2. Rushing for success, lack of market awareness and enterprise management experience are important factors that affect the success of college students' entrepreneurship. Although students have mastered some book knowledge, they lack the necessary practical ability and management experience. In addition, because college students lack sufficient marketing knowledge, it is difficult to be competent for the role of enterprise managers at once.
3. College students' understanding of entrepreneurship is still limited to a beautiful idea and concept. In the business plans submitted by quite a few college students, many people also try to attract investment with an idea that they think is novel. Such a thing did happen abroad before, but it is almost impossible today. What investors value is how high the real technical content of your business plan is, to what extent it cannot be copied, and how big the market profit potential is. For these, you must have a detailed and thorough feasibility demonstration and implementation plan, not the idea that people can pay the bill in a few words.

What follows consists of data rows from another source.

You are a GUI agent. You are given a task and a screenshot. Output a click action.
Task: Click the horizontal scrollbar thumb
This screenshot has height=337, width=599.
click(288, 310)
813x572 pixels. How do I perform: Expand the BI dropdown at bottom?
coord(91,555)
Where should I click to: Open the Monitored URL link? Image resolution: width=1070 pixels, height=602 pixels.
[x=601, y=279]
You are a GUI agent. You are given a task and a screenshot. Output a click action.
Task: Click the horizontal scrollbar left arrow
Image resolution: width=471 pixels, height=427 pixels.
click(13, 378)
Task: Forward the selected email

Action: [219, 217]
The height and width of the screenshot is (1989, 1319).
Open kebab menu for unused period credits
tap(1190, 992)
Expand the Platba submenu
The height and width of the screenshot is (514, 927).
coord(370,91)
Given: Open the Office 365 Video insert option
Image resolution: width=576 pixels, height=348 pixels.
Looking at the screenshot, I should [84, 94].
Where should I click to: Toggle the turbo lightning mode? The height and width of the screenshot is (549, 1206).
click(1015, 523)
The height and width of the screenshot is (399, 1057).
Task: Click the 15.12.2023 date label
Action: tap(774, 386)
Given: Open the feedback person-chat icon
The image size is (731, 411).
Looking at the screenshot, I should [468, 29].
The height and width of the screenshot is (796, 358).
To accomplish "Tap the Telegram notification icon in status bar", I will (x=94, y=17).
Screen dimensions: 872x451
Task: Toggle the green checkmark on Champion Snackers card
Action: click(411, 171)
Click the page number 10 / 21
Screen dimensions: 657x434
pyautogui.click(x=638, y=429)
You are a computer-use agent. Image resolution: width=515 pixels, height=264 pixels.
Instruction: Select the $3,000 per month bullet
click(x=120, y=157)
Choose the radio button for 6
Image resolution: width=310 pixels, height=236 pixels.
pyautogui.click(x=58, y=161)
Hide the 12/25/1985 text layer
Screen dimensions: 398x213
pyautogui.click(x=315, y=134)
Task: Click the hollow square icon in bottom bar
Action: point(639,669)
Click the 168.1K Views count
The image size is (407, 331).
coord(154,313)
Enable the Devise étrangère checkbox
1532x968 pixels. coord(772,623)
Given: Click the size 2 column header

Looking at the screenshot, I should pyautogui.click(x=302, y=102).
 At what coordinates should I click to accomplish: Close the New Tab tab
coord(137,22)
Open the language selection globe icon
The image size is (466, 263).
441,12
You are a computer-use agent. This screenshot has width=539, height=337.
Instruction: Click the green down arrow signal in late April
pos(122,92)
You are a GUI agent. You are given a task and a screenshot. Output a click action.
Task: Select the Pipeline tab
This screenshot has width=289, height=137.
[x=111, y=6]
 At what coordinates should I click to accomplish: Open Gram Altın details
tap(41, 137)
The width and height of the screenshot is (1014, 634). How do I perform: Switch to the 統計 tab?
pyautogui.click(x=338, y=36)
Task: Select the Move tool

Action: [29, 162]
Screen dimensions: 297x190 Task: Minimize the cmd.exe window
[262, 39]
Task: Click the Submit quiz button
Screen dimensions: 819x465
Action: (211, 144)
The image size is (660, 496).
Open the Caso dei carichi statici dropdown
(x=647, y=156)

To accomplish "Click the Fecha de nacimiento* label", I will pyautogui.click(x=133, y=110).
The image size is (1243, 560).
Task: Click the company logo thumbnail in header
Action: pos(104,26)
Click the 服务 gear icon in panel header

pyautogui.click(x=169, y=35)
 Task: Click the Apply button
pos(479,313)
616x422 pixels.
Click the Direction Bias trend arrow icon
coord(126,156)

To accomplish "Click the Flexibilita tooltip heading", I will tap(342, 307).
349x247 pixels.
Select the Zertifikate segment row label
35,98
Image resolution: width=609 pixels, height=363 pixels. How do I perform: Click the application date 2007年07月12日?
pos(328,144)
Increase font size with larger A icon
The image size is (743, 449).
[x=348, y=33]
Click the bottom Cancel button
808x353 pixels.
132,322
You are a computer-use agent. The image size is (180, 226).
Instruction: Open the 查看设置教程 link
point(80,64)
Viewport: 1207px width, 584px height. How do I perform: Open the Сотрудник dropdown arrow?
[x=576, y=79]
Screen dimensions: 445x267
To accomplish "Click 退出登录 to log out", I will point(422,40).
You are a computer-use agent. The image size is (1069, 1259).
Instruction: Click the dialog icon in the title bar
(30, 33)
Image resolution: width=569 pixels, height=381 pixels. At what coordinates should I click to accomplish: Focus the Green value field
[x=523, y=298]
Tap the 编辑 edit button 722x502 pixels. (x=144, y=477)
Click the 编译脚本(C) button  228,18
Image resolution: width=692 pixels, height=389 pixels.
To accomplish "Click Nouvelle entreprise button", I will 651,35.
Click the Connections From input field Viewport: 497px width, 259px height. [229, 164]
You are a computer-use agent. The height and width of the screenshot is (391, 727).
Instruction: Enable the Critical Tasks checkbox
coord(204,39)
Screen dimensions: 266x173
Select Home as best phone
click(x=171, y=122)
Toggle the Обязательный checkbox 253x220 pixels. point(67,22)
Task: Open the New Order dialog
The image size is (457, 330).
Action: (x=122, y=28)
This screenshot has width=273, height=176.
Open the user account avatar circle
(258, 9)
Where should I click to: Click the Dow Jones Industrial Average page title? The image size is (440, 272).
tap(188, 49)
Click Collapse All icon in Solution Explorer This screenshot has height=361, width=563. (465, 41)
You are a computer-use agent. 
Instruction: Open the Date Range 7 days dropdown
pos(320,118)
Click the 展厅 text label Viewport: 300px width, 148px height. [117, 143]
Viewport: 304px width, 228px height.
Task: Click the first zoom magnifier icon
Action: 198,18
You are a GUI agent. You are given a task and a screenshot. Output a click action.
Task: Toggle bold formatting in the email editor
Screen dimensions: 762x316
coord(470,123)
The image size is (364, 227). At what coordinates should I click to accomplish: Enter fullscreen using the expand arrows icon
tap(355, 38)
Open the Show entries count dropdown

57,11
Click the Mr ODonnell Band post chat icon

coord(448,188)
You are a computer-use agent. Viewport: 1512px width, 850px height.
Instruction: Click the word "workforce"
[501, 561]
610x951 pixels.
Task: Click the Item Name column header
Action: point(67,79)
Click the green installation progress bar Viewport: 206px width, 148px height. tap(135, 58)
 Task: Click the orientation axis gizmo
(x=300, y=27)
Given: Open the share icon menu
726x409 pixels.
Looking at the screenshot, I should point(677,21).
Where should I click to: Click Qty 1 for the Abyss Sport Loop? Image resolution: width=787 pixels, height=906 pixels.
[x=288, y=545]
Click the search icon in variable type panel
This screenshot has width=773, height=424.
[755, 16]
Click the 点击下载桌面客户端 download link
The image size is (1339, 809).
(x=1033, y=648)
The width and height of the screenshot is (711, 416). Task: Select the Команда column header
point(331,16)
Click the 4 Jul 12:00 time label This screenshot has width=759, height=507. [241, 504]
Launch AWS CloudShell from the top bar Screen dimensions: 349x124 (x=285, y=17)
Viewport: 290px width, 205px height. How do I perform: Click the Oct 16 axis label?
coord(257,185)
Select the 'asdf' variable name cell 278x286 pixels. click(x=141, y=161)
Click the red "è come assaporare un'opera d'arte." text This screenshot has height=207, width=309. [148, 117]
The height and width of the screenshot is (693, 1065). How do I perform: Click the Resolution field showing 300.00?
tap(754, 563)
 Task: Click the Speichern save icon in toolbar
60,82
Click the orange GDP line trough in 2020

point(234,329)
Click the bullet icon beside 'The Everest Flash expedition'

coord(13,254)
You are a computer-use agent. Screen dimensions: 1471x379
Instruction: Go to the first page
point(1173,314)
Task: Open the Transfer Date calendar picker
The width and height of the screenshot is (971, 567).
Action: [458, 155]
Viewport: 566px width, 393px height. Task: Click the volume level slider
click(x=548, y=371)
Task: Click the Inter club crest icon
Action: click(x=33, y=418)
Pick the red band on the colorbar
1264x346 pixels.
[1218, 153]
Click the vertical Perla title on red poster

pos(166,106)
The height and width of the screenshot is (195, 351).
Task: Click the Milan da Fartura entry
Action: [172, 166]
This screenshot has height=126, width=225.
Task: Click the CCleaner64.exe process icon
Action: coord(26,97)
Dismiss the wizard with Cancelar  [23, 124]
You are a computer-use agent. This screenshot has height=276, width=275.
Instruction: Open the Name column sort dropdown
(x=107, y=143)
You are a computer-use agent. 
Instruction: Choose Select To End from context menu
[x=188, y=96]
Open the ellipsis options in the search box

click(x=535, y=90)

4. College students' market concept is relatively weak. Many college students are willing to talk with investors about how their technologies are leading and unique, but rarely involve how much market space these technologies or products will have. Even when it comes to the topic of market, most of them just intend to spend money on advertising, but they have no idea about important aspects such as target market positioning and marketing means combination. In fact, what really interests investors is not necessarily those extremely advanced things. On the contrary, those products or services with ordinary technical content but meeting the market demand are often favored by investors. At the same time, entrepreneurs should have a very clear marketing plan, which can strongly prove the possibility of profit.